[SUPPLIED DATA]
# # # #

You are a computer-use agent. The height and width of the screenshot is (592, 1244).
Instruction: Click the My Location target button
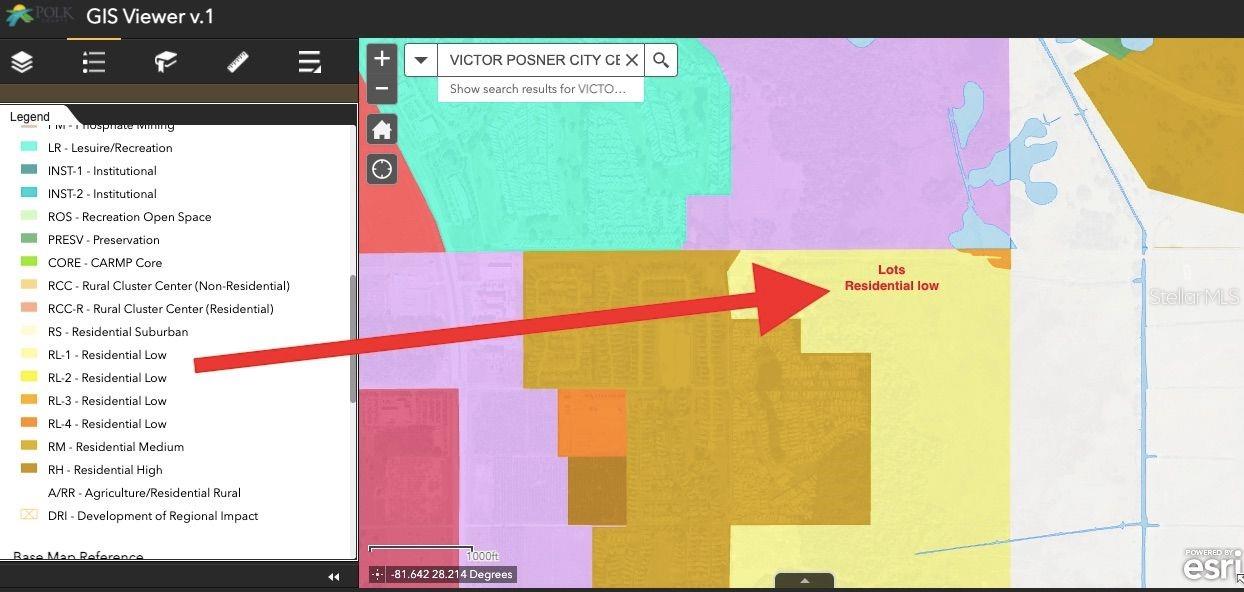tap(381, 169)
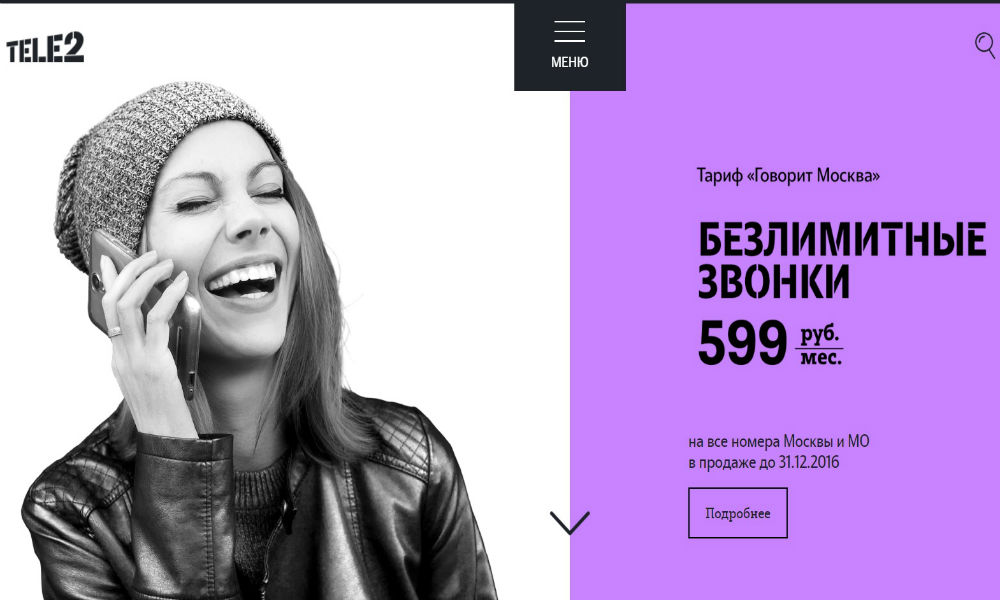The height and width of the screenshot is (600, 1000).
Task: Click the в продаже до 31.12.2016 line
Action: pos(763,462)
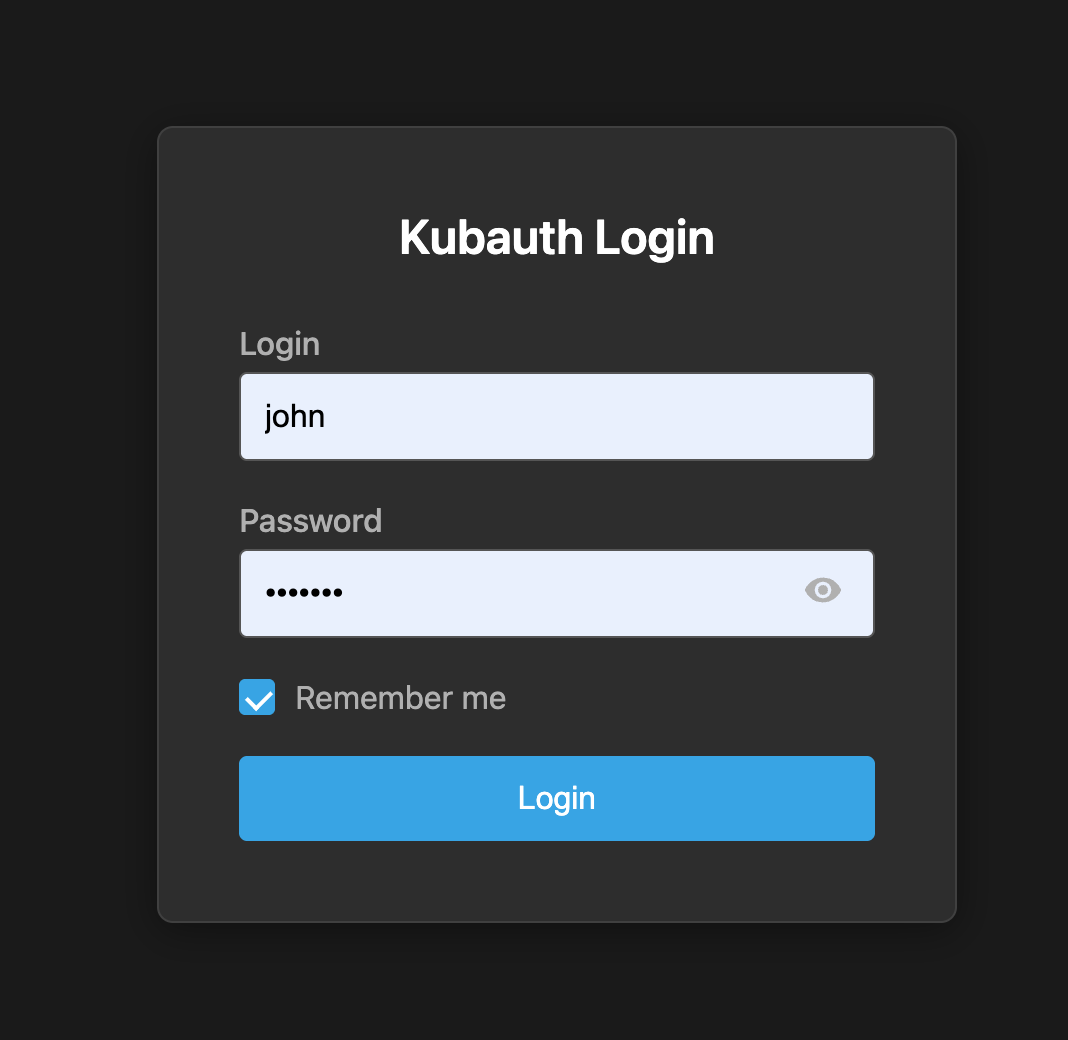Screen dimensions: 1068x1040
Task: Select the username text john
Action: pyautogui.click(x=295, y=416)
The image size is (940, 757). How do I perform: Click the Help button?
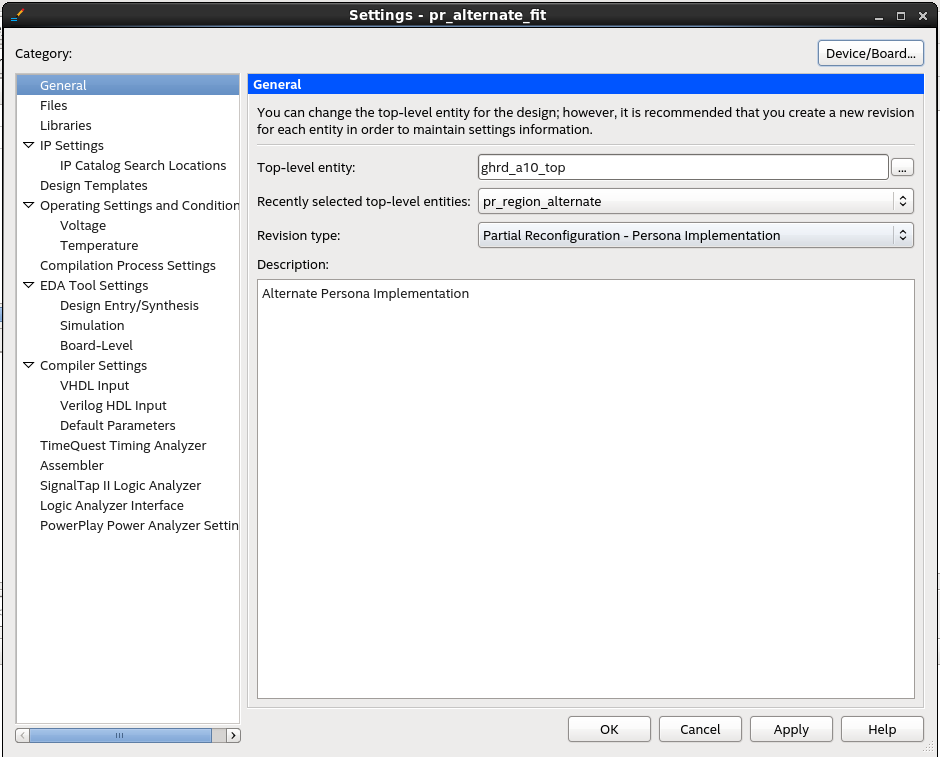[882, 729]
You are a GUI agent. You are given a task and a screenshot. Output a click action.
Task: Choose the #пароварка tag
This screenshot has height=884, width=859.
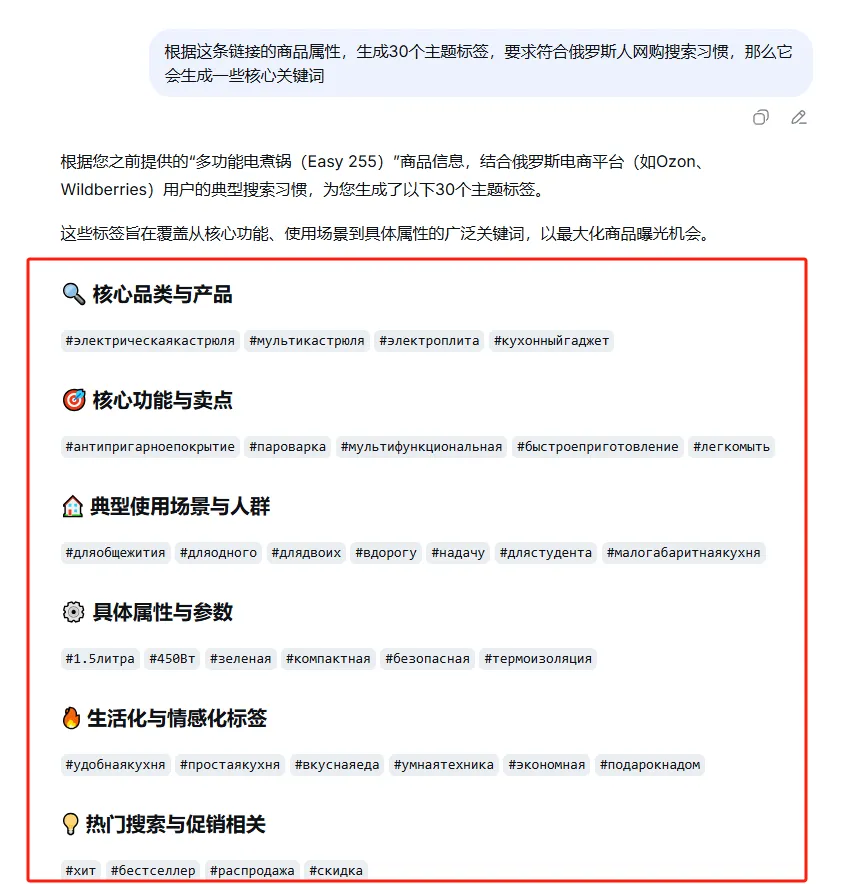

# # # #

[YOUR OBJECTIVE] With pictures left out, repeat exactly the lines from the line bearing "Instruction: Click the" through the final line of the records above.

[TASK SOLUTION]
Instruction: Click the My Location target button
tap(381, 169)
The height and width of the screenshot is (600, 1000).
Task: Click the в продаже до 31.12.2016 line
Action: pos(763,462)
Screen dimensions: 1068x1040
Task: Select the username text john
Action: pyautogui.click(x=295, y=416)
The image size is (940, 757). How do I perform: Click the Help button?
[882, 729]
You are a GUI agent. You are given a task and a screenshot. Output a click action.
Task: Choose the #пароварка tag
This screenshot has height=884, width=859.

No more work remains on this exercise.